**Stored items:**
- Opening Delimiter -

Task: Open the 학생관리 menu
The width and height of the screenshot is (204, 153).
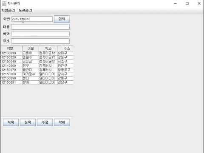Action: point(8,10)

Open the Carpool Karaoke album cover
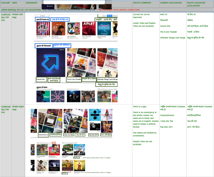tap(104, 29)
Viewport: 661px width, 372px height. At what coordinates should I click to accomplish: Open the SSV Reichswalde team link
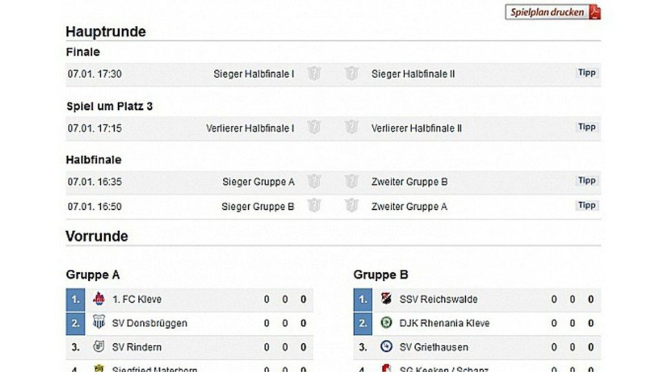[439, 300]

- Closing Delimiter -

**TASK INSTRUCTIONS:**
Although the records hold pictures, return only what remains, word for word.

**EXERCISE OUTPUT:**
Task: Open the 학생관리 menu
The width and height of the screenshot is (204, 153).
Action: point(8,10)

Open the Carpool Karaoke album cover
tap(104, 29)
Viewport: 661px width, 372px height. At what coordinates should I click to accomplish: Open the SSV Reichswalde team link
[439, 300]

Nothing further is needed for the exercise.